(Stored items)
------

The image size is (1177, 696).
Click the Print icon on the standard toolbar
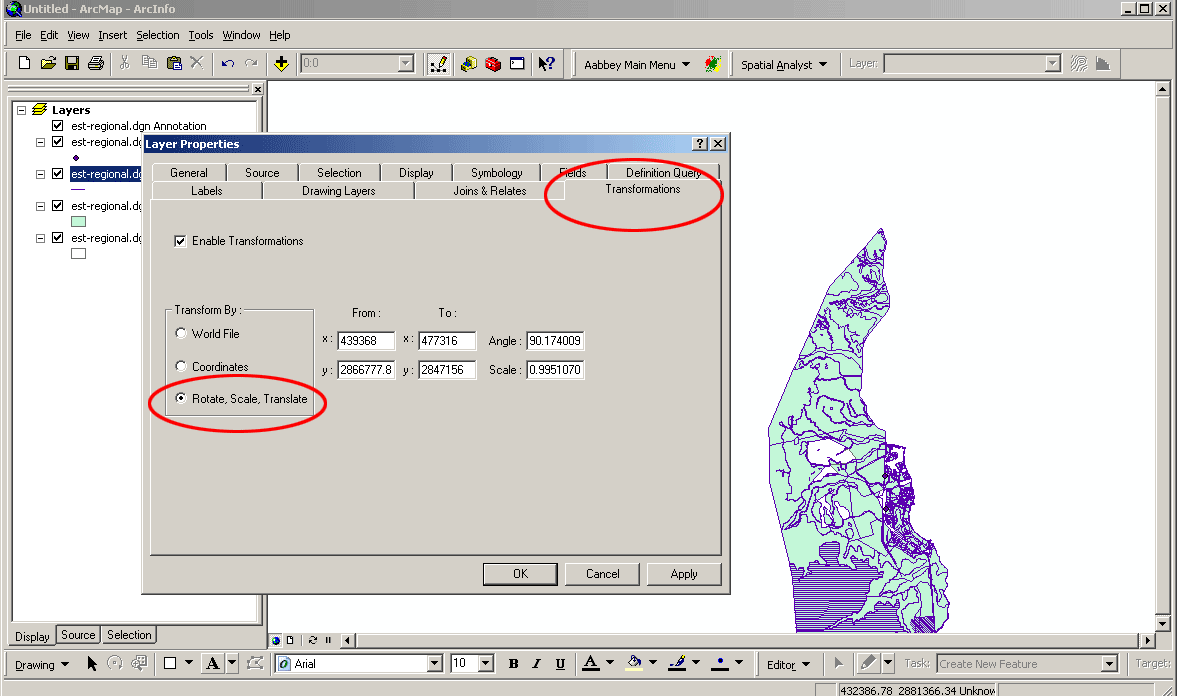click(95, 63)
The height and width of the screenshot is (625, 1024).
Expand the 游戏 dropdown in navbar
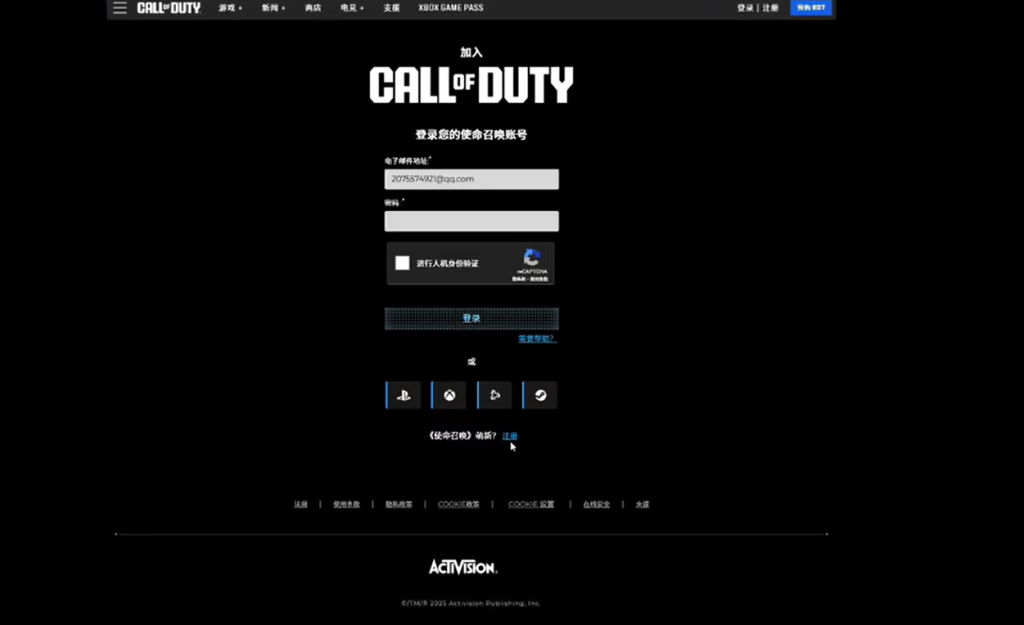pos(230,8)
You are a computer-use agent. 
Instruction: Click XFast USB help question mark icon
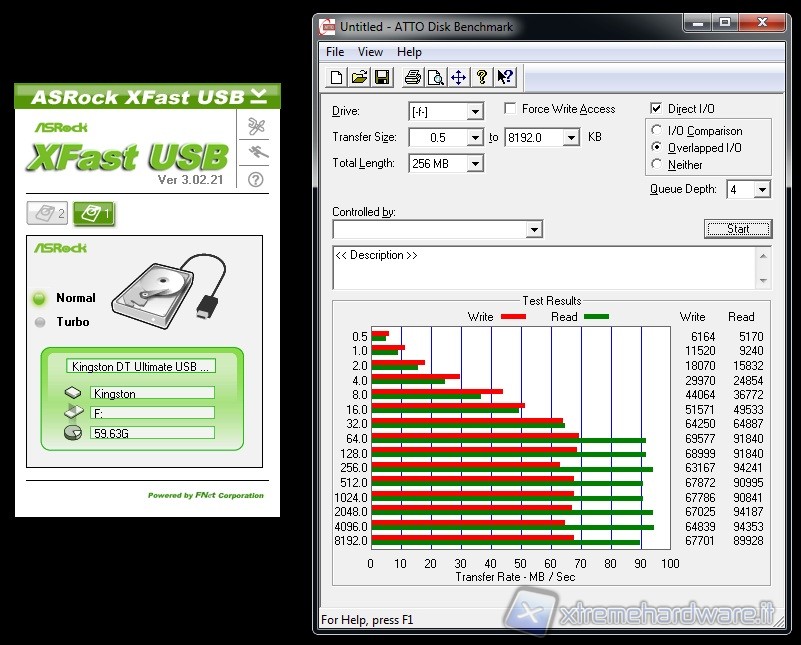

------

Work to complete | When you come to the line containing "The height and" in the records above, repeat that line and all lines after it exactly, but not the pictures.

Completed exercise |
The height and width of the screenshot is (625, 1024).
Expand the 游戏 dropdown in navbar
pos(230,8)
You are a computer-use agent. 
Instruction: Click XFast USB help question mark icon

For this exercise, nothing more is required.